■ **What you have to do**
Give every line from the entries that contains "Image".

===== Exercise input =====

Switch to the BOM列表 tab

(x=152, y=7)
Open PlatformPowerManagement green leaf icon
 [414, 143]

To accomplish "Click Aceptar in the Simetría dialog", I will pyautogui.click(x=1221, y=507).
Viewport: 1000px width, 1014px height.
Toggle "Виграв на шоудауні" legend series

=====
===== Exercise input =====

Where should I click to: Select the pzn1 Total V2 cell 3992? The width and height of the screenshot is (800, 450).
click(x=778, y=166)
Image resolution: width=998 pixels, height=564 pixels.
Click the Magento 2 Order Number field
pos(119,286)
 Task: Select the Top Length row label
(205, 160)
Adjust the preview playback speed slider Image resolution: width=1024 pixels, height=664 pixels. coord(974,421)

=====
===== Exercise input =====

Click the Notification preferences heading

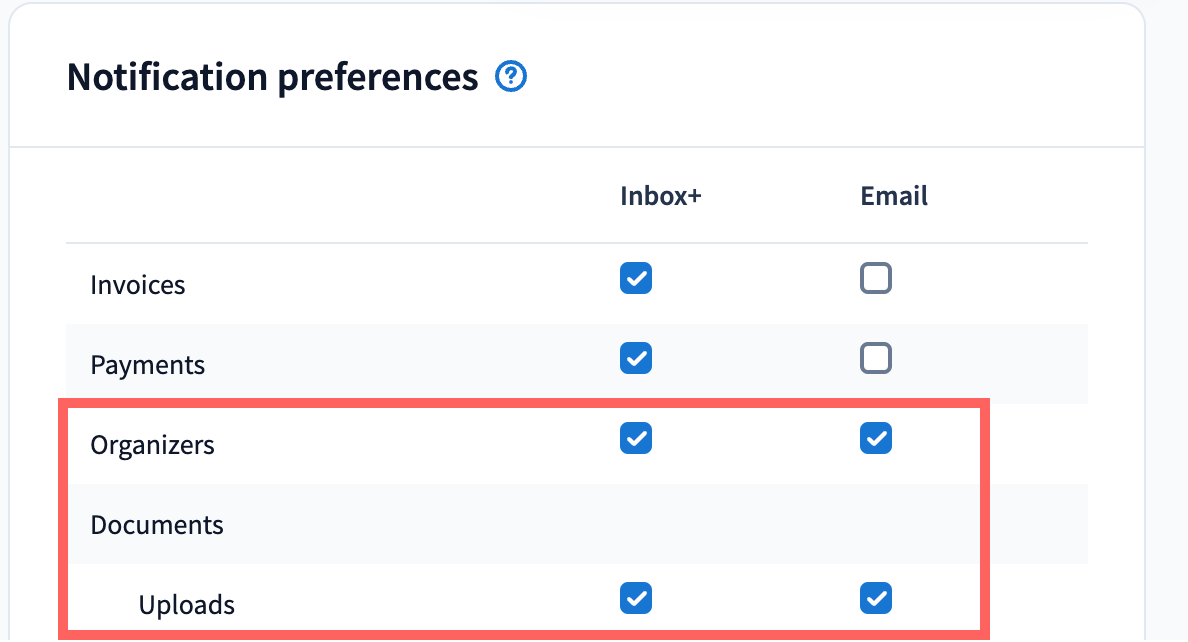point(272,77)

=====

■ **Task solution**
Image resolution: width=998 pixels, height=564 pixels.
Adjust the preview playback speed slider Image resolution: width=1024 pixels, height=664 pixels. coord(974,421)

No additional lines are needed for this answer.